**Document**

Cher connard est un livre surprenant, il permet aux lecteur·rices de porter un regard critique sur le monde qui les entoure, de jeter en l’air ses idées préconçues et de fuir les colères inutiles. La rage est nécessaire mais elle doit être constructive. S’aimer les uns les autres c’est bien, lutter pour briser ses chaînes c’est pas mal aussi. La forme du roman permet à l’échange épistolaire d’être remis au goût du jour. C’est malin car ces lettres imposent une réflexion. Les personnages, s’ils veulent continuer à échanger, sont forcés d’ouvrir une partie de leur intimité, d’être confrontés à leurs démons les plus repoussants. Écrire est un exutoire. Là aussi nous sommes dans une libération de la parole. Il y a par ailleurs du Despentes dans Oscar, Rebecca et Zoé. Elle aussi a de multiples visages et a pu sortir du chemin à tort ou à raison. Elle réussit à se placer du point de vue d’Oscar tout en ne justifiant pas ses actes. Le but est de décrire tous les mécanismes de l’horloge Patriarcat. Elle se confie sur ses addictions, sur ses propres faiblesses. Elle aborde le sujet sensible de la psychiatrie, Zoé « ne déteste pas le rituel du psy – [elle] aime bien parler [d’elle]. Le problème, c’est que quand ils [nous] répondent, [on] voit tout de suite qu’ils n’entendent pas un traître mot de ce [qu’on] leur dit. »

**Données fournies**
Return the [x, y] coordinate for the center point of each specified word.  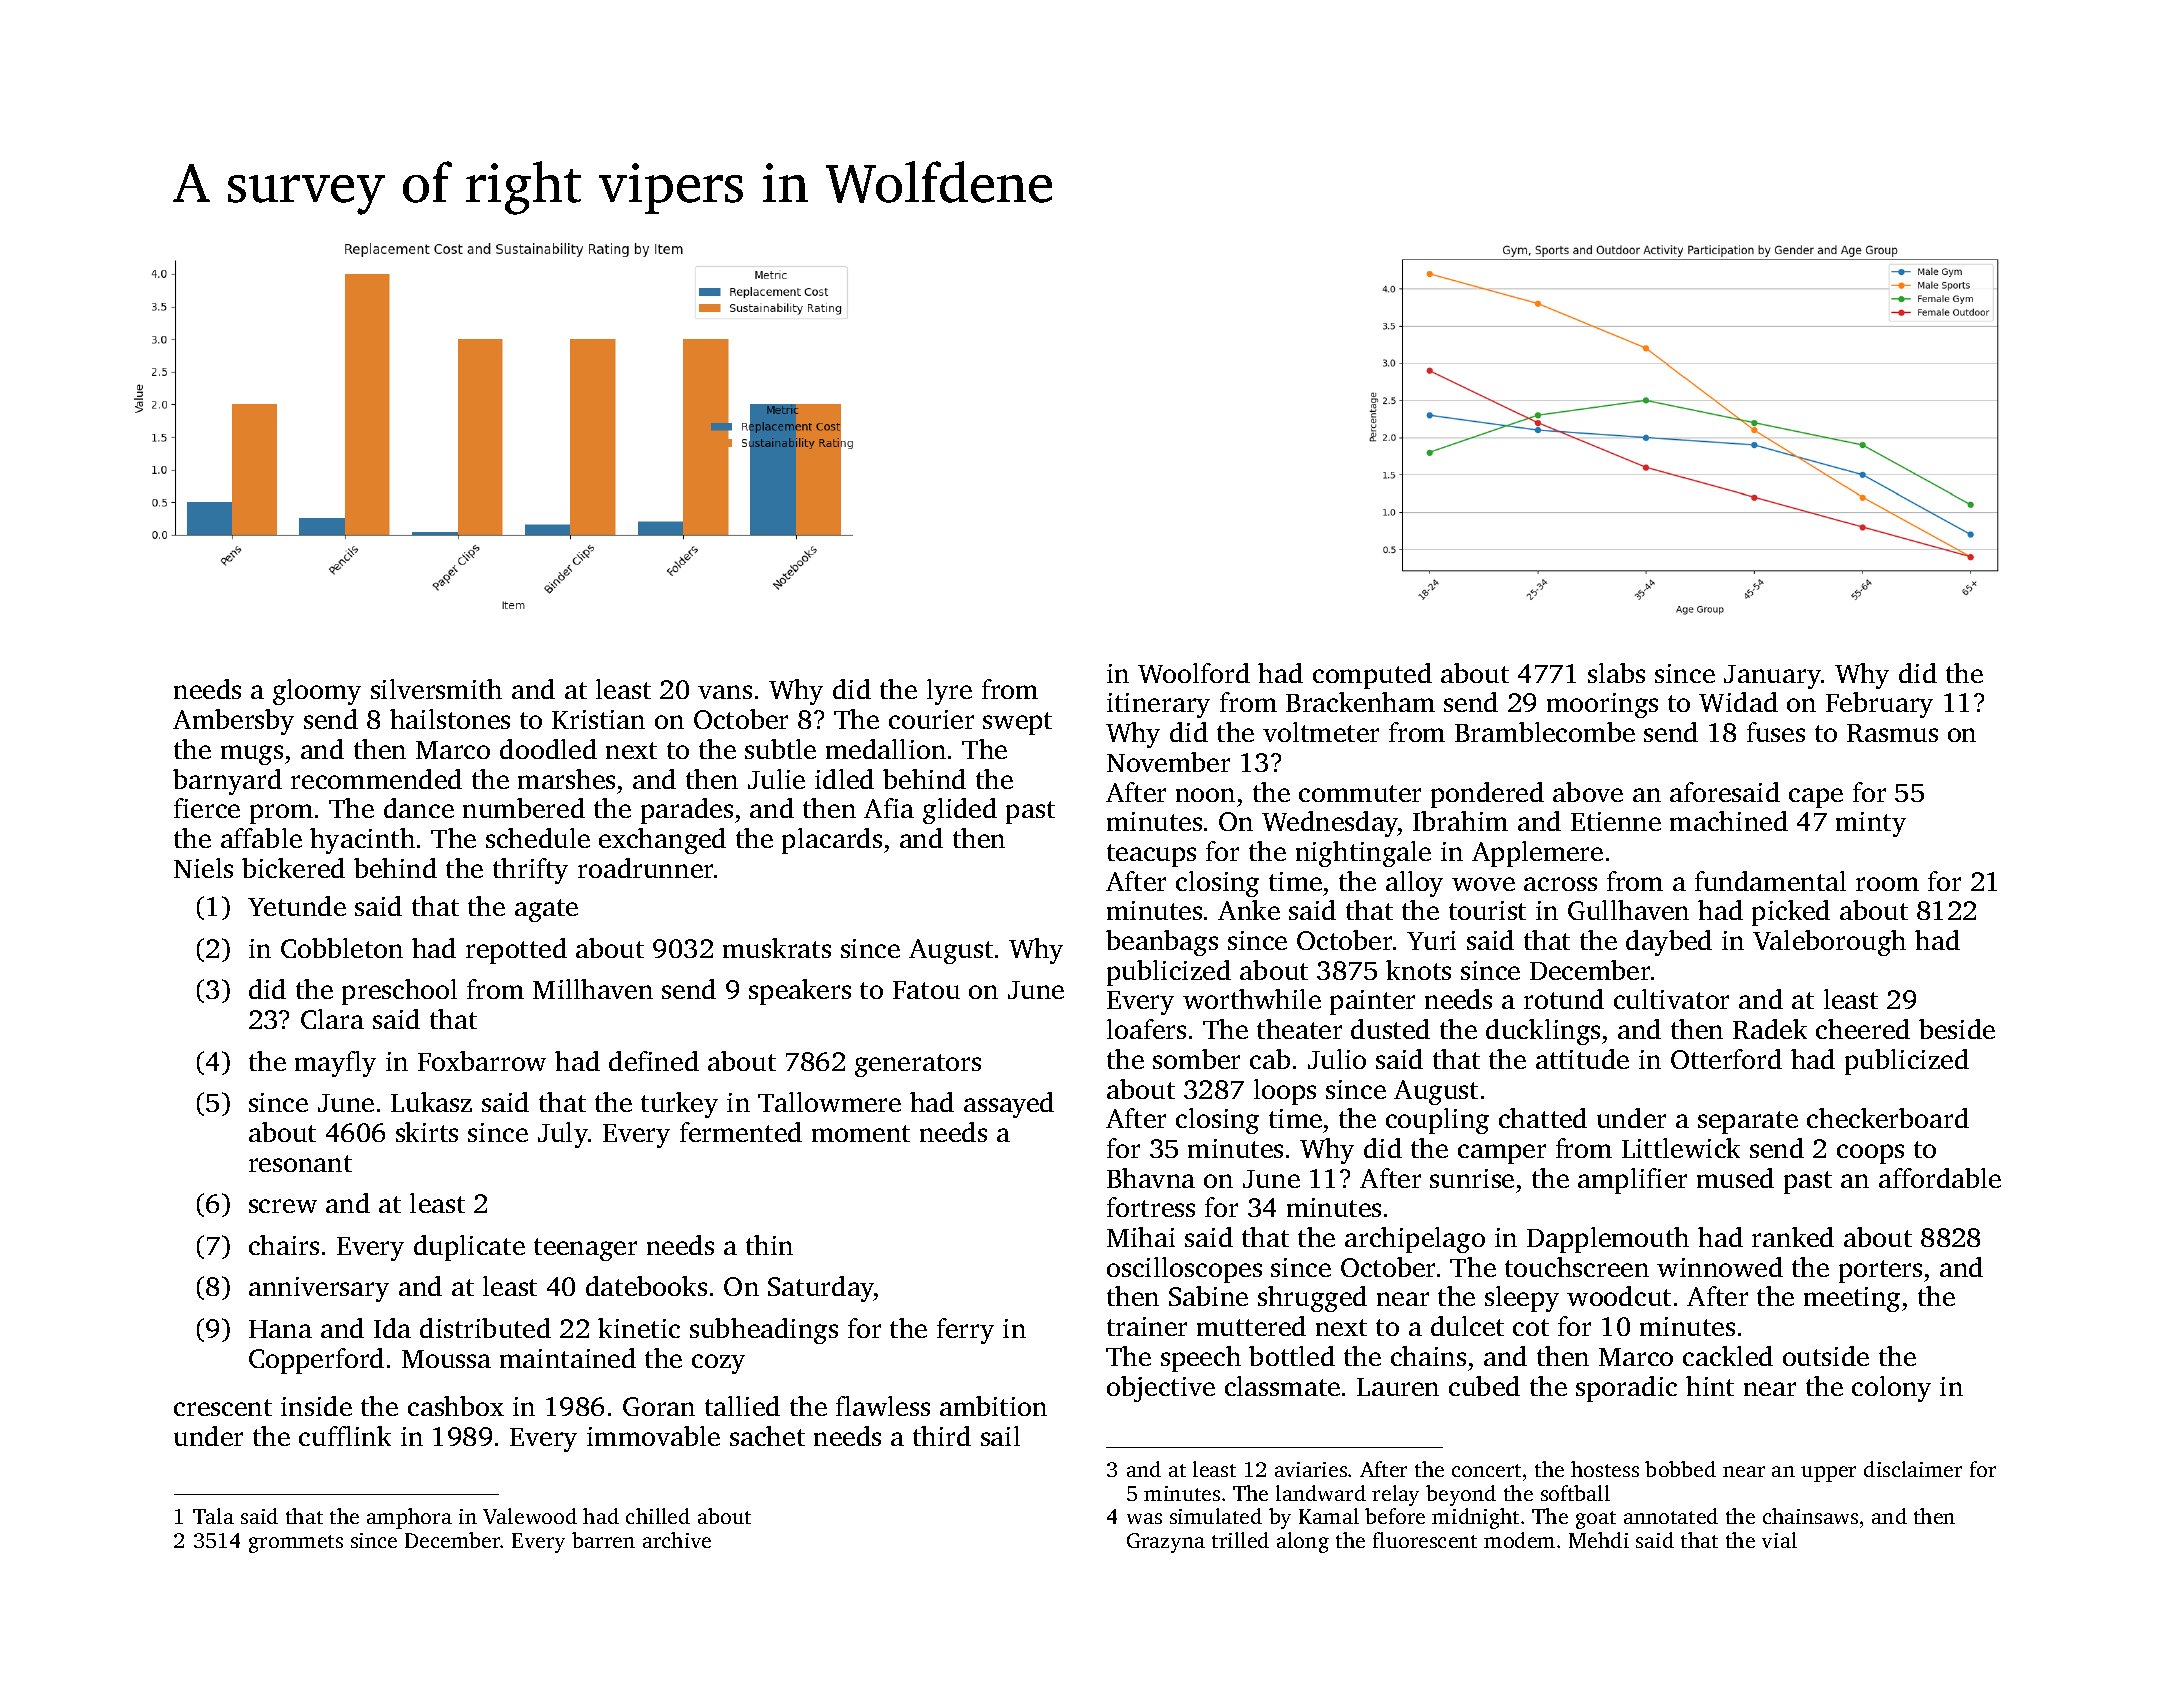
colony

**Tâches à réaliser**
[a] Répondez à ces questions sur la critique de Cher connard :
(i) Quelle forme ce roman remet-il au goût du jour ?
(ii) Dans quels personnages la critique dit-elle qu'il y a « du Despentes » ?
(iii) Quel sujet sensible l'autrice aborde-t-elle ?
[b] Poursuivez la critique de Cher connard à partir de sa dernière phrase.

**Réponses aux tâches**
[a]
(i) L'échange épistolaire.
(ii) Oscar, Rebecca et Zoé.
(iii) La psychiatrie.

[b]
Il y a plusieurs lectures, toi lecteur ou lectrice peut-être que tu te retrouveras dans l’un des personnages, dans plusieurs ou dans aucun. Despentes permet à chacun·e de s’identifier ou pas. Nos identités sont complexes et elle le montre très bien. Alors que certain·es voyaient déjà Cher connard comme un texte contenant uniquement des règlements de comptes et des phrases assassines, il est clair que Despentes tout en continuant à manier la punchline avec classe (et qu’est-ce que ça fait du bien ! ) présente un texte riche en thématiques et surtout profondément dans son époque. Il y a de la rage dans ce roman aux allures de long slam percutant mais aussi de belles piqûres d’amour.

« [Bien]sûr qu’on ne tombe pas amoureux de quelqu’un parce qu’il a tel ou tel genre. On tombe amoureux et c’est tout. »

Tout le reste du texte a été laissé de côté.